Knowlton, a coral reef specialist, notes that she’s no stranger to the loss of beautiful, irreplaceable ecosystems. But when she and a group of colleagues formed the U.S. Center for Marine Biodiversity and Conservation in 2001, they quickly learned that it was a mistake to keep their focus on the current state of the oceans.
When the group began its work, “we thought of it as medical school for the ocean,” she recalls. But “doom and gloom consumed the entire course. Basically, we were training our students to write ever-more-refined obituaries for the seas,” and “we quickly realized the folly of focusing so much on the problems—we could see it on our students’ faces.”
Realizing that “in medical school the focus is on preserving life, not describing death,” Knowlton and her husband launched a symposium series, Beyond the Obituaries, that focused on success stories in ocean conservation.
The experience taught her that “unrelenting doom and gloom in the absence of solutions is not effective,” she writes. “Social scientists have known for decades that large problems without solutions lead to apathy, not action. Yet much of conservation communication still seems to be focused on scaring people into caring.” (Not unlike some branches of climate communication.)
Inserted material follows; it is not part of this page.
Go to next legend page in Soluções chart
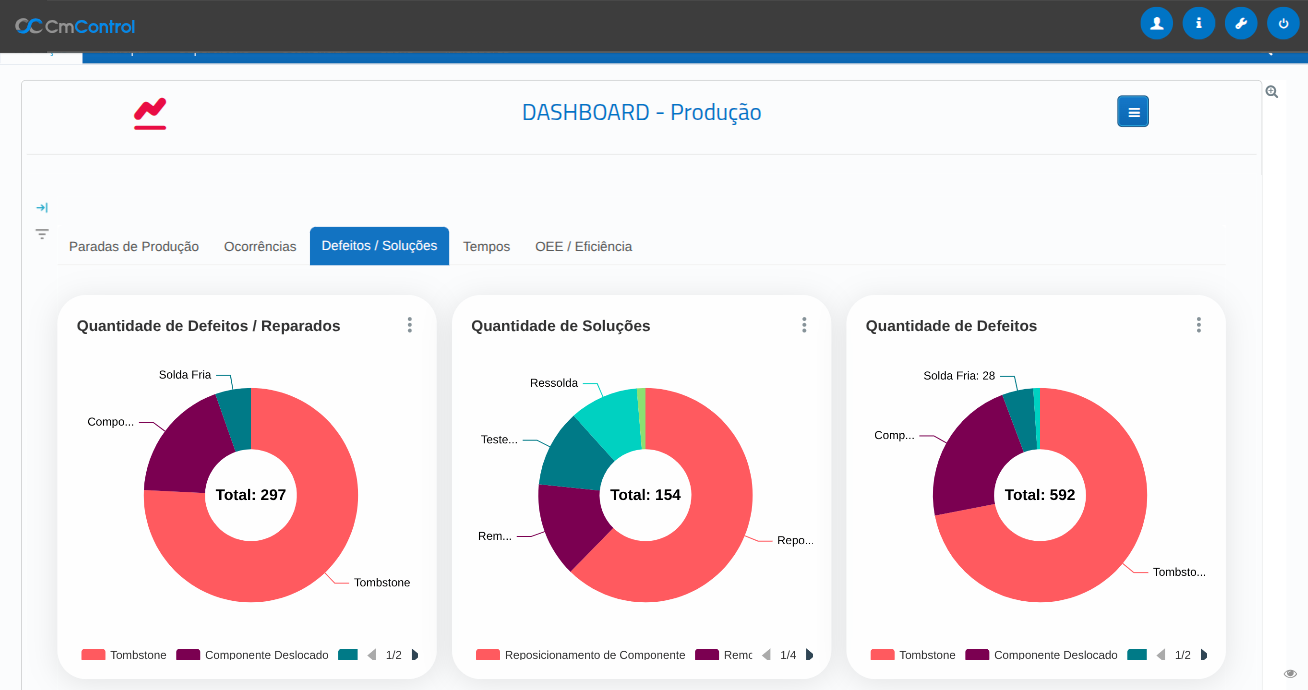Viewport: 1308px width, 690px height. tap(809, 655)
Knowlton’s other realization was that “an extraordinary number of success stories are largely unknown—not just to the general public but also to conservation scientists, policy-makers, and philanthropists.” Those stories can be an antidote for the conservation students who’ve told Knowlton they almost left the field because of the unrelenting bad news in their courses.
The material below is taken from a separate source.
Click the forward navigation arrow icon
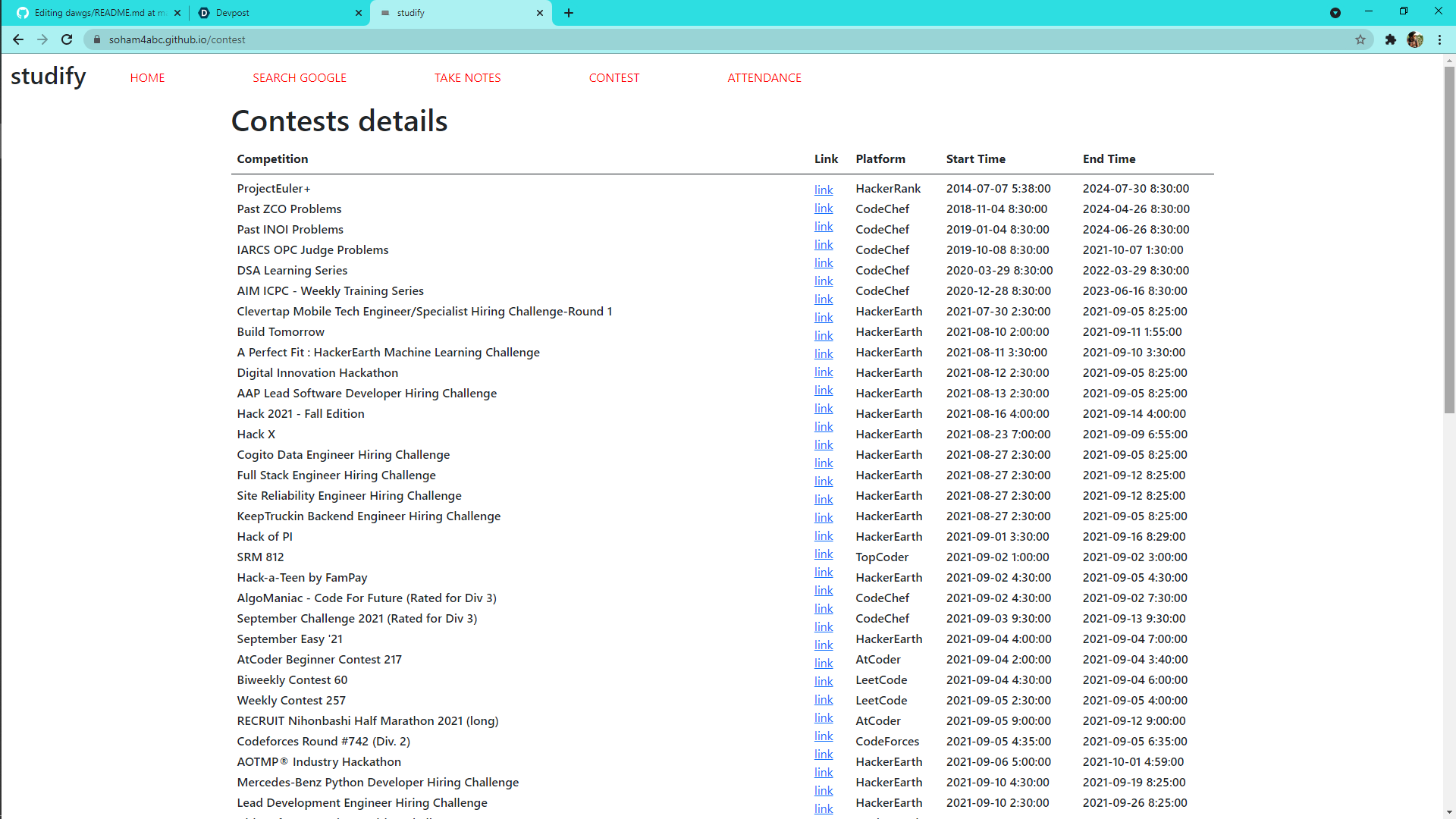 pyautogui.click(x=42, y=39)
“I am no Pollyanna when it comes to the future of the planet,” Knowlton concludes. “The catastrophic coral bleaching of the Great Barrier Reef this year and last cannot be denied. The problems remain huge: daunting even.”
But “we must also celebrate successes: species brought back from the brink of extinction, landscapes and seascapes protected or newly restored, and the integration of sustainability into corporate boardroom decisions. Even when these success stories are shared, we often undermine them with caveats and bury the story of how they were accomplished. Yet talking about these successes is how we will learn to expand them.”